====== Records shown

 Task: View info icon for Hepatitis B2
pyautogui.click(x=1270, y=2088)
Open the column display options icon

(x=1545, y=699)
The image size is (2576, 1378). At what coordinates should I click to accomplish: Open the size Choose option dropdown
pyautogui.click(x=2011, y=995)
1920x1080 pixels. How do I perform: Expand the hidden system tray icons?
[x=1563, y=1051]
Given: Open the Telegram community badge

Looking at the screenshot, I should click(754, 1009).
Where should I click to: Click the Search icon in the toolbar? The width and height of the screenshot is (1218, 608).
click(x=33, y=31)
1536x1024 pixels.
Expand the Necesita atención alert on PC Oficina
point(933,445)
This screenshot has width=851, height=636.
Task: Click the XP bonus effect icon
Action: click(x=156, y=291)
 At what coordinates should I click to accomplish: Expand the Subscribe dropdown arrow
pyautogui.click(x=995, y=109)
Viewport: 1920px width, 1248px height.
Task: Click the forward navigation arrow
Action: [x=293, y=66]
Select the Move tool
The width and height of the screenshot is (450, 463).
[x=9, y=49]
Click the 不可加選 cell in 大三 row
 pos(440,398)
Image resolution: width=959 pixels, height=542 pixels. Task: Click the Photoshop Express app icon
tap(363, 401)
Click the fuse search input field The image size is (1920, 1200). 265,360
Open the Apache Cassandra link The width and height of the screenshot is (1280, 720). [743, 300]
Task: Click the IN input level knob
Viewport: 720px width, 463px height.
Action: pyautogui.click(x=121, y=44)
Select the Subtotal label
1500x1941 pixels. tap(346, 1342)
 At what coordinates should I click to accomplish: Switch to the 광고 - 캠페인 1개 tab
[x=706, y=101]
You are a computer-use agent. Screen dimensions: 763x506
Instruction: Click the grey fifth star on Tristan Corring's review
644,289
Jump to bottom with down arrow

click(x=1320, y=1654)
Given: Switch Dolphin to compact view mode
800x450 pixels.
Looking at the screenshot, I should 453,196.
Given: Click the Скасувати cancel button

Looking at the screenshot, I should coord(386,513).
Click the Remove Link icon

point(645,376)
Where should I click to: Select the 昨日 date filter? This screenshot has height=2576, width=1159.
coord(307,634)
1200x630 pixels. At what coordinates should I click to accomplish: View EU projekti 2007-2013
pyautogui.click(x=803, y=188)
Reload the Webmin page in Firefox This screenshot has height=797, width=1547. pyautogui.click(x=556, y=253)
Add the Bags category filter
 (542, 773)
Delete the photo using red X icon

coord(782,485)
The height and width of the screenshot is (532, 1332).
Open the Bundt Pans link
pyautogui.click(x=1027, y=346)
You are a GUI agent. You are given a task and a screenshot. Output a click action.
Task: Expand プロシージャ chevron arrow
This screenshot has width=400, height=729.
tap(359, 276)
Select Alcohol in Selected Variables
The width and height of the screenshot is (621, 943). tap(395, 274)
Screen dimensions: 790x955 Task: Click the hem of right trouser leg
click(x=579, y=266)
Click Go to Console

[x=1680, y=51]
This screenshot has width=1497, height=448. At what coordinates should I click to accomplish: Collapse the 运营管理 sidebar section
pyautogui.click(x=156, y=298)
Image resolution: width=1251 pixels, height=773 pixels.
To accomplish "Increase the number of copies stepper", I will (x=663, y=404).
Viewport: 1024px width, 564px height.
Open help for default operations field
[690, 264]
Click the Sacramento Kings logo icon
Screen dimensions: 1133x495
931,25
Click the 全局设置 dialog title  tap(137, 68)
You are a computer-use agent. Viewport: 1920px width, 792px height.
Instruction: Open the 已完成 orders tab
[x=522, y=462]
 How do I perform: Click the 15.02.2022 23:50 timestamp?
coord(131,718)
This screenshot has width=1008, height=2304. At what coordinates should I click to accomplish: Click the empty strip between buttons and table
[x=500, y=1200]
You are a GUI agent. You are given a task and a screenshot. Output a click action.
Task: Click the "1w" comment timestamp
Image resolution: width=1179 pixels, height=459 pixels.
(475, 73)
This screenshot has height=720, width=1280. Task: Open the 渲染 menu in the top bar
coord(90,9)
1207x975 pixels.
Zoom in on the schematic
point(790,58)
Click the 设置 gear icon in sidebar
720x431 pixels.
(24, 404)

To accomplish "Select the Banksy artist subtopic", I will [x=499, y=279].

============

Description of the task: Rewrite the listing above, replacing "Instruction" with "Goal" wherever it occurs and changing nothing else.

Exercise solution:
 Task: View info icon for Hepatitis B2
pyautogui.click(x=1270, y=2088)
Open the column display options icon

(x=1545, y=699)
The image size is (2576, 1378). At what coordinates should I click to accomplish: Open the size Choose option dropdown
pyautogui.click(x=2011, y=995)
1920x1080 pixels. How do I perform: Expand the hidden system tray icons?
[x=1563, y=1051]
Given: Open the Telegram community badge

Looking at the screenshot, I should click(754, 1009).
Where should I click to: Click the Search icon in the toolbar? The width and height of the screenshot is (1218, 608).
click(x=33, y=31)
1536x1024 pixels.
Expand the Necesita atención alert on PC Oficina
point(933,445)
This screenshot has width=851, height=636.
Task: Click the XP bonus effect icon
Action: click(x=156, y=291)
 At what coordinates should I click to accomplish: Expand the Subscribe dropdown arrow
pyautogui.click(x=995, y=109)
Viewport: 1920px width, 1248px height.
Task: Click the forward navigation arrow
Action: [x=293, y=66]
Select the Move tool
The width and height of the screenshot is (450, 463).
[x=9, y=49]
Click the 不可加選 cell in 大三 row
 pos(440,398)
Image resolution: width=959 pixels, height=542 pixels. Task: Click the Photoshop Express app icon
tap(363, 401)
Click the fuse search input field The image size is (1920, 1200). 265,360
Open the Apache Cassandra link The width and height of the screenshot is (1280, 720). [743, 300]
Task: Click the IN input level knob
Viewport: 720px width, 463px height.
Action: pyautogui.click(x=121, y=44)
Select the Subtotal label
1500x1941 pixels. tap(346, 1342)
 At what coordinates should I click to accomplish: Switch to the 광고 - 캠페인 1개 tab
[x=706, y=101]
You are a computer-use agent. Screen dimensions: 763x506
Goal: Click the grey fifth star on Tristan Corring's review
644,289
Jump to bottom with down arrow

click(x=1320, y=1654)
Given: Switch Dolphin to compact view mode
800x450 pixels.
Looking at the screenshot, I should 453,196.
Given: Click the Скасувати cancel button

Looking at the screenshot, I should coord(386,513).
Click the Remove Link icon

point(645,376)
Where should I click to: Select the 昨日 date filter? This screenshot has height=2576, width=1159.
coord(307,634)
1200x630 pixels. At what coordinates should I click to accomplish: View EU projekti 2007-2013
pyautogui.click(x=803, y=188)
Reload the Webmin page in Firefox This screenshot has height=797, width=1547. pyautogui.click(x=556, y=253)
Add the Bags category filter
 (542, 773)
Delete the photo using red X icon

coord(782,485)
The height and width of the screenshot is (532, 1332).
Open the Bundt Pans link
pyautogui.click(x=1027, y=346)
You are a GUI agent. You are given a task and a screenshot. Output a click action.
Task: Expand プロシージャ chevron arrow
This screenshot has width=400, height=729.
tap(359, 276)
Select Alcohol in Selected Variables
The width and height of the screenshot is (621, 943). tap(395, 274)
Screen dimensions: 790x955 Task: Click the hem of right trouser leg
click(x=579, y=266)
Click Go to Console

[x=1680, y=51]
This screenshot has width=1497, height=448. At what coordinates should I click to accomplish: Collapse the 运营管理 sidebar section
pyautogui.click(x=156, y=298)
Image resolution: width=1251 pixels, height=773 pixels.
To accomplish "Increase the number of copies stepper", I will (x=663, y=404).
Viewport: 1024px width, 564px height.
Open help for default operations field
[690, 264]
Click the Sacramento Kings logo icon
Screen dimensions: 1133x495
931,25
Click the 全局设置 dialog title  tap(137, 68)
You are a computer-use agent. Viewport: 1920px width, 792px height.
Goal: Open the 已完成 orders tab
[x=522, y=462]
 How do I perform: Click the 15.02.2022 23:50 timestamp?
coord(131,718)
This screenshot has width=1008, height=2304. At what coordinates should I click to accomplish: Click the empty strip between buttons and table
[x=500, y=1200]
You are a GUI agent. You are given a task and a screenshot. Output a click action.
Task: Click the "1w" comment timestamp
Image resolution: width=1179 pixels, height=459 pixels.
(475, 73)
This screenshot has height=720, width=1280. Task: Open the 渲染 menu in the top bar
coord(90,9)
1207x975 pixels.
Zoom in on the schematic
point(790,58)
Click the 设置 gear icon in sidebar
720x431 pixels.
(24, 404)

To accomplish "Select the Banksy artist subtopic", I will [x=499, y=279].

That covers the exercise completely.